Still More Tawdry Tales

Publish date: 2024-05-02

JUST WHEN IT SEEMED IMPOSSIBLE, THE CLINTON SEX wars got even more lurid last week. In a paid interview with the tabloid Star, a former flight attendant on Clinton's 1992 campaign plane claimed he had groped her against her will and stroked her breast ""on-and-off'' for 40 minutes while Mrs. Clinton slept nearby. Cristy Zercher, now 34, said she felt ""humiliated'' by Clinton's unwanted advances, which she said included inviting her into the plane's bathroom with his pants unzipped. One problem: in a 1994 interview with NEWSWEEK'S Michael Isikoff, then a Washington Post reporter, Zercher told a somewhat different story. ""There was nothing [Clinton] did that I didn't welcome,'' she said. She said that on one occasion Clinton unexpectedly ""grabbed me like a bear hug'' and startled her with suggestive comments. But she said, ""I never really saw it as offensive.'' A Star editor told NEWSWEEK Zercher held back the full story in '94. Zercher's lawyer did not return phone calls.

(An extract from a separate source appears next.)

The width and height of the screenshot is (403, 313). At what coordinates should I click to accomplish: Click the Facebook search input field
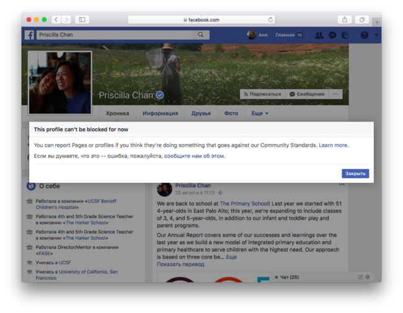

Even court papers read like the tabloids. Filings released by lawyers for Paula Jones included the allegation that Clinton had sexually assaulted a woman in a Little Rock hotel room 20 years ago. The uncorroborated charge, previously circulated by longtime adversaries of the president, including Arkansas private eye Larry Case, have been denied under oath by the purported victim, Juanita Broaddrick, now a nursing-home administrator in Van Buren, Ark. Last week Broaddrick, her lawyer and her husband declined to comment. A White House spokesman called the charge ""outrageous.''

Ironically, the Broaddrick allegation may overshadow a stronger piece of evidence offered in the Jones filing: an allegation of obstruction of justice by the White House. Last December Jones's lawyers subpoenaed any ""correspondence'' relating to Kathleen Willey. On Jan. 15, 1998, Clinton's lawyers responded that the president ""has no such documents.'' But earlier this month, to undercut Willey's story of Clinton's unwanted sexual advances on ""60 Minutes,'' the White House quickly produced 15 notes and letters from Willey.